Uma fronteira fechada por ordem do presidente, uma expressiva presença militar e declarações enfáticas: a construção de um canal no Haiti, no rio que se estende entre este país e a República Dominicana, provoca uma crise diplomática em um contexto de relações tensas devido a imigração haitiana.

O presidente da República Dominicana, Luis Abinader, que tenta a reeleição no próximo ano, anunciou na quinta-feira (14) o fechamento da fronteira com o Haiti em resposta à construção, neste país vizinho, de um canal destinado a desviar as águas do rio Massacre para vendê-la a agricultores locais.

O fechamento, que começou há 10 dias em Dajabón, se estendeu desde as 6h locais (7h no horário de Brasília) desta sexta-feira às três fronteiras terrestres, assim como as marítimas e aéreas.

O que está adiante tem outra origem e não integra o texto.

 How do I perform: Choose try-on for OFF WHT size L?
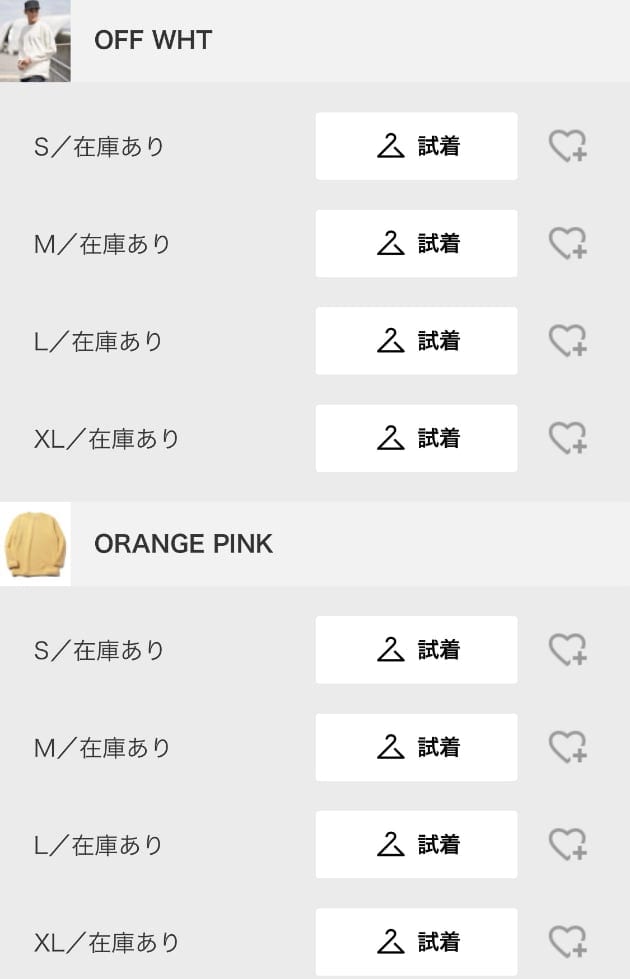coord(416,341)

Todos os voos para o Haiti foram cancelados.

Porto Príncipe defende o seu “direito soberano de explorar os seus recursos naturais” e apela ao diálogo.

Dezenas de caminhões e centenas de soldados chegaram a Dajabón, que faz ligação com Juana Méndez, onde é construído o canal, além disso, helicópteros sobrevoam a região.

Do outro lado do rio, as obras realizadas por uma empresa privada continuavam, com o objetivo de desviar água para a vendê-la aos produtores locais.

– O canal –

Abinader considera a construção uma “provocação” e uma violação dos tratados entre os dois países, que compartilham uma única ilha e cultivam uma relação historicamente tensa, agravada pela migração.

“É uma construção totalmente inadequada, sem qualquer tipo de engenharia, é uma provocação que este governo não vai aceitar”, insistiu o presidente, que tem mantido uma rígida política em relação ao Haiti, com ataques maciços contra imigrantes sem documentos e a construção de uma cerca na fronteira.

O governo dominicano proibiu a entrada de nove cidadãos haitianos que são considerados responsáveis pela obra.

Embora tenham se reunido na noite de quinta-feira, não conseguiram chegar a um acordo.

– Impacto econômico –

Os produtos importados do Haiti provêm, principalmente, da República Dominicana (8,4%), depois dos Estados Unidos (56%). No ano passado, totalizaram 1,04 bilhão de dólares (5,1 bilhões de reais, na cotação atual), incluindo joias, alimentos e materiais de construção.

No entanto, o comércio em Dajabón está fechado há 10 dias, gerando prejuízos milionários, sobretudo pelas filas de caminhões de mercadorias estacionados à beira de uma rodovia sem poder atravessar para o país vizinho.

“Infelizmente, esta cidade está soterrada sem essa ligação. Há tristeza aqui, parece que um ciclone atingiu esta cidade e levou tudo embora”, disse Nelson Núñez ao canal de notícias SIN.

O governo anunciou que comprará os produtos perecíveis, que normalmente são exportados ao Haiti.

“Os produtores podem estar cientes de que o governo vai apoiá-los nesta situação, porque a medida tomada pelo presidente representa uma questão de segurança e defesa da soberania nacional”, disse o ministro da Presidência dominicano, Joel Santos Echavarria.

– Voltar ao Haiti –

Um portão para pedestres na fronteira é aberto duas vezes ao dia para permitir que haitianos possam voltar a seu país, no entanto, eles não avisados de que não é possível retornar caso atravessem para o outro país.

Há 10 dias, o governo dominicano já havia suspendido a emissão de vistos a cidadãos do Haiti.

“Dizem que os haitianos são uma ameaça, isso me assusta e vou para lá”, disse à AFP um jardineiro que se identificou apenas como Chipa e que vive na República Dominicana há 20 anos.

Considerado o país mais pobre das Américas, o Haiti vive há anos uma crise econômica, política e de segurança, esta última, agravada pela perda do controle de regiões de seu território para violentas organizações criminosas.

Joseph Cherubin, ativista dos direitos humanos dos haitianos na República Dominicana, teme que a situação “estimule a xenofobia”, já muito presente neste país.

“É o mais grave, o aumento do nacionalismo dominicano”, analisou.